Bizim burada dikkat çekmek istediğimiz nokta, ayrışık yaşam ve söylem ikileminden doğan yabancılaşmış siyaset üretimidir. Teori ile pratiğin ilişkisindeki parçalı duruş, sadece bilimsel ve uygulana bilinir bilgi üretimini sınırlamakla kalmaz aynı zamanda etik sorunsallığına güçlü çağrılar yapar. Genel anlamda, bilgiye ulaşmadaki küresel teknik imkanlar, aynı doğada bulunma ve Sosyo ekonomik bağlamda tek bir dünya formasyonunda yaşama gibi sebeplerle aydınlanmanın sınırları geniştir. Ama söz konusu olan, belli bir ihtisas alanına dayalı politikalar üretmeye gelince, devrimci politikacının bizzat o özgül sürecin bir parçası olması zorunludur. Siyasetin toplumsal süreçlerle olabilecek uygunluk ihtimalini ve etik ile olan ilişkisini belirleyen standartları ayarlayan yasalardır bunlar.

· · · · · · ·

• Görev A:
Çalışma metnindeki "Ama söz konusu olan, belli bir ihtisas alanına dayalı politikalar üretmeye gelince, devrimci politikacının bizzat o özgül sürecin bir parçası olması zorunludur." cümlesini İngilizceye çevirin.
• Görev B:
Çalışma metninde "Bizim burada dikkat" ifadesinden "ayarlayan yasalardır bunlar." ifadesine kadar olan kısmı olduğu gibi kopyalayın.

• Veri öğeleri:
· · · · · · ·

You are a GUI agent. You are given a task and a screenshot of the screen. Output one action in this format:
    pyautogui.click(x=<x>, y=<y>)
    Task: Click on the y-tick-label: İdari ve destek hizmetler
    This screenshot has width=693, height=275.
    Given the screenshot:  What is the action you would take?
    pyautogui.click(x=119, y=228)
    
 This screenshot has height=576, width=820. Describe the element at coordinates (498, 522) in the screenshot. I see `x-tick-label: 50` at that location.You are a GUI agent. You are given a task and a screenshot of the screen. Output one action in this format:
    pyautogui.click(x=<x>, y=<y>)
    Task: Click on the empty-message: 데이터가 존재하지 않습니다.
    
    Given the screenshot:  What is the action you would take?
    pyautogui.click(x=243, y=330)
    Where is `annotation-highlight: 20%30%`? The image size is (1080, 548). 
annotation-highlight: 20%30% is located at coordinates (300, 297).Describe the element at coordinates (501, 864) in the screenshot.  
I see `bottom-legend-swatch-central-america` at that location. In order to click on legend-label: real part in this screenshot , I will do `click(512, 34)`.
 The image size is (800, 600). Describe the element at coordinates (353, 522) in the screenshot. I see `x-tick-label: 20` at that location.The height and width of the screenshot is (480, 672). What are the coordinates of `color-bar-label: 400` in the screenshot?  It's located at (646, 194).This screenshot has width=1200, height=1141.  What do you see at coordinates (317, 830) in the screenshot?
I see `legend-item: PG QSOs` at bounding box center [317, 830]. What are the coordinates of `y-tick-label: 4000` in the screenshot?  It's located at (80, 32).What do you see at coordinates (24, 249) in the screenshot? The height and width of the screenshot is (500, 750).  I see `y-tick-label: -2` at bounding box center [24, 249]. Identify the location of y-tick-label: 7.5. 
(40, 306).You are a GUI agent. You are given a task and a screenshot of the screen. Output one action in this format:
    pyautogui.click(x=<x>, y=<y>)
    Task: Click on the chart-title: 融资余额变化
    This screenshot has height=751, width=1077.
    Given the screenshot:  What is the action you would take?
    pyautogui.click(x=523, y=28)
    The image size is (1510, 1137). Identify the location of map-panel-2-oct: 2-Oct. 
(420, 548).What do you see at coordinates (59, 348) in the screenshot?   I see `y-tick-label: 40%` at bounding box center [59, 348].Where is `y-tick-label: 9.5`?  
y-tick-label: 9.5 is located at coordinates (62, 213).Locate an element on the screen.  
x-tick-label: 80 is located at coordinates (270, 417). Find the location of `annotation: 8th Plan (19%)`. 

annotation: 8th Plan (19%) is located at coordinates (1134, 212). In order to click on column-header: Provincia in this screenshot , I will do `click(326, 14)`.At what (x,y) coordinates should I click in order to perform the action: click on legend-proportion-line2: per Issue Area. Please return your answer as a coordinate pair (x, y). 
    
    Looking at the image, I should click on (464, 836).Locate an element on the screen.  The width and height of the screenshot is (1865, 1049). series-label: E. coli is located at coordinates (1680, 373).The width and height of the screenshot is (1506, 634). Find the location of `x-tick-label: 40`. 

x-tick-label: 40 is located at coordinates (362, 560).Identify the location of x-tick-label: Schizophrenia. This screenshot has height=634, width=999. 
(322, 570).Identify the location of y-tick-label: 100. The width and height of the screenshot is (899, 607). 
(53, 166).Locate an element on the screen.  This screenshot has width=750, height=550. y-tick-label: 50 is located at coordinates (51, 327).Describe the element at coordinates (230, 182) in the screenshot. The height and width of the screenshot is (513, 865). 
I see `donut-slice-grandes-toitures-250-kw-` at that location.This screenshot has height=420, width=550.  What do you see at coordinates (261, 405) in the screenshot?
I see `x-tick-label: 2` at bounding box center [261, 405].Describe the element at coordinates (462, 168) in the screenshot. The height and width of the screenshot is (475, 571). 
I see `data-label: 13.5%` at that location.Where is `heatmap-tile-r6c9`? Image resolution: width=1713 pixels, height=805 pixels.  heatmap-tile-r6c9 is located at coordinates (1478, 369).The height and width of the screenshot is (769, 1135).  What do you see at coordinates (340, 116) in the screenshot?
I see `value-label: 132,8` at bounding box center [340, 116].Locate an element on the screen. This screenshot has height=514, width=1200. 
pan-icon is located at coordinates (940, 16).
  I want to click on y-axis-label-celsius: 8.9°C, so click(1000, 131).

· · · · · · ·

• Çalışma çıktısı A:
But when it comes to producing policies based on a particular field of expertise, it is essential that the revolutionary politician be personally a part of that specific process.

• Çalışma çıktısı B:
Bizim burada dikkat çekmek istediğimiz nokta, ayrışık yaşam ve söylem ikileminden doğan yabancılaşmış siyaset üretimidir. Teori ile pratiğin ilişkisindeki parçalı duruş, sadece bilimsel ve uygulana bilinir bilgi üretimini sınırlamakla kalmaz aynı zamanda etik sorunsallığına güçlü çağrılar yapar. Genel anlamda, bilgiye ulaşmadaki küresel teknik imkanlar, aynı doğada bulunma ve Sosyo ekonomik bağlamda tek bir dünya formasyonunda yaşama gibi sebeplerle aydınlanmanın sınırları geniştir. Ama söz konusu olan, belli bir ihtisas alanına dayalı politikalar üretmeye gelince, devrimci politikacının bizzat o özgül sürecin bir parçası olması zorunludur. Siyasetin toplumsal süreçlerle olabilecek uygunluk ihtimalini ve etik ile olan ilişkisini belirleyen standartları ayarlayan yasalardır bunlar.